What the task requires ▸
The reply is to be the lines from the one with "Where should I" through the last line of the records below, each retyped exactly, with pictures left out.

Data below:

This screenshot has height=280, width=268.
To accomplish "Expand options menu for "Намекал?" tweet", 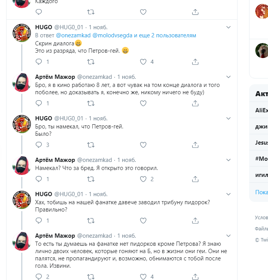I will (x=228, y=160).
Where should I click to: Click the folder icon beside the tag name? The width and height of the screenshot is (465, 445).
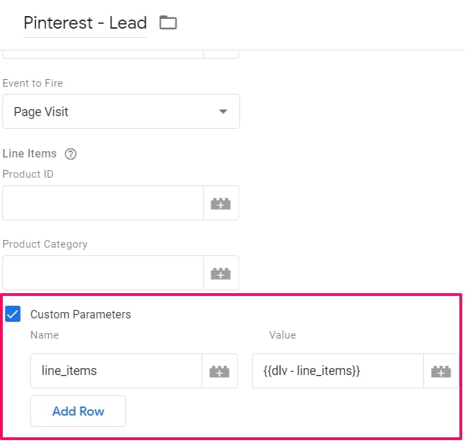tap(168, 23)
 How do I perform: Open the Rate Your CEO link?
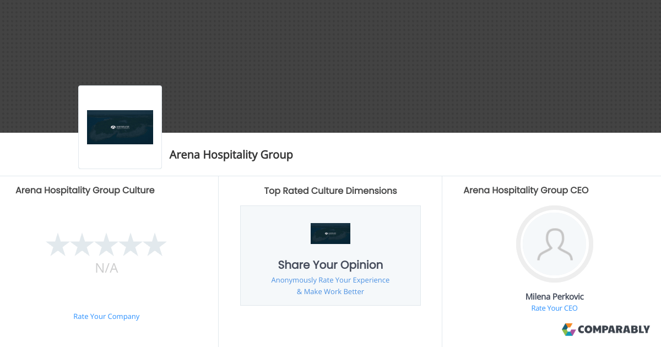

End of Data.

Result of this task ▸
Where should I click to: Click the folder icon beside the tag name? The width and height of the screenshot is (465, 445).
tap(168, 23)
 How do I perform: Open the Rate Your CEO link?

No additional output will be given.